Mounts are definitely an issue with the sony.  It's either top of the head or the ski-goggles side mount.  It has a standard tripod adaptor but that's of little use for skiing.   If you want a chest mount, gopro is the way to go.  IT has the best form factor for that.  For helmet mounting, Gopro also has the mounts with the highest degree of freedom (any orientation) at the expense of having the camera further away from the head (you feel the inertia, and it will catch obstacles (lift, branches) quite easily.   Sony and contour have a much lower profile but this also creates problems (have no experience with the sony yet, but is similar to the contour): positioning the fixed mounts is tricky since you have little camera adjustment afterward - contour has a rotating mount and rotating lens to alleviate this problem but the Sony mounts have nothing.
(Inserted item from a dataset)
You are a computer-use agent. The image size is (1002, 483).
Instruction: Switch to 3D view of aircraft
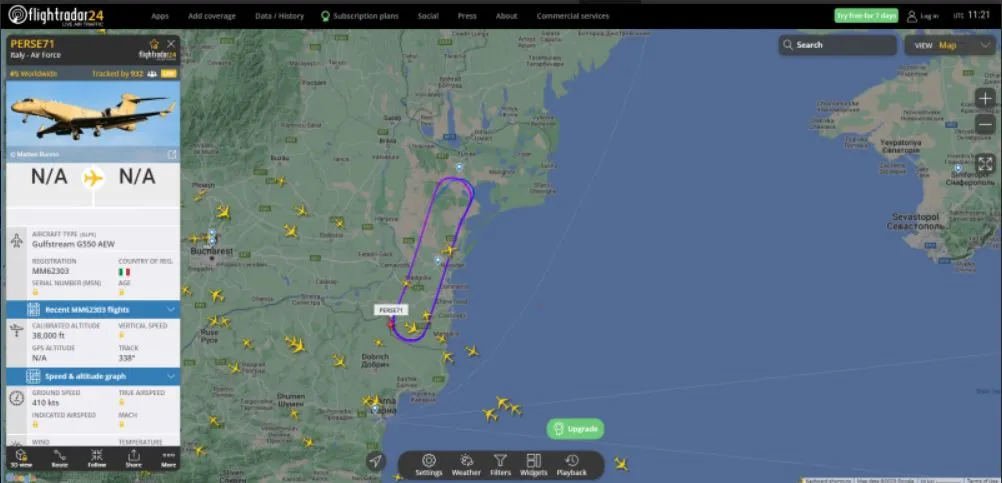21,458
There is no way to have a side-mounting fixed mount for the Sony, and strap-mount definitely shakes more than a fixed mount (tested with the contour) although the Sony is lighter and has image stabilization so this could be less of a problem.

An additional issue with the lower profile of the contour (and Sony) is that although having the camera close to your head is good (low inertia, will not hit things) you may end up having part of your helmet on the image.  To me, mounting the sony on top of your head defeats the purpose of its lower profile.  You can mount the contour sideways and rotate its lens, but that is not possible with the Sony.

It all boils down to image quality.  Right now, Gopro 2 is ahead of everyone (likely ahead of the new contour 2 that still uses the same hardware as the model it replaces - the additional post-processing tweaks might help but I doubt it will be enough to bring it to the gopro 2 level).  But on paper, the Sony has all it needs to be the top of the class.  It's low light performance could be the clincher for me as both e the gopro and contour are not really good late in the day, especially in the glades on cloudy days (they both suck pretty bad under these conditions).

If the Sony image quality lives-up to it's hype, I will definitely get it.  I'll buy replacement contour T-rails (4.99$ on contour's website), and glue the rails onto the side of the Sony's waterproof case.  I'll then be able to use Contour mounts for side mounting.


----------



## gmcunni (Jan 23, 2013)

noticed the "new" sony on overstock.com. i've had good luck on overstock in the past for items that were past their prime, odd to see a new sony model there.


http://www.overstock.com/Electronic...tion-Camcorder-with-WiFi/7505288/product.html


----------



## gmcunni (Aug 12, 2014)

now Polaroid is jumping in






http://www.polaroid.com/cube


----------



## dlague (Aug 13, 2014)

gmcunni said:


> now Polaroid is jumping in
> 
> 
> 
> ...



That thing is small!


----------



## Nick (Aug 13, 2014)

Also hideous. Also, it doesn't really look all that durable?


----------



## Puck it (Aug 13, 2014)

This is what I have and it was less than <$100 for the std def. I think they only sel a HD version 1080p now.


----------



## fbrissette (Aug 14, 2014)

At this point it looks a bit like a toy camera.

Leading cameras have high quality sony exmor sensors (gopro and sony action cam) GPS and image stabilization (Sony, with rumours about gopro4 having this.

The good thing it has is a 2-m underwater ability so it would be weather proof for skiing with no fogging problems common to cases.


----------



## BenedictGomez (Aug 26, 2014)

gmcunni said:


> now Polaroid is jumping in
> 
> 
> 
> ...



That will sell well in San Francisco.


----------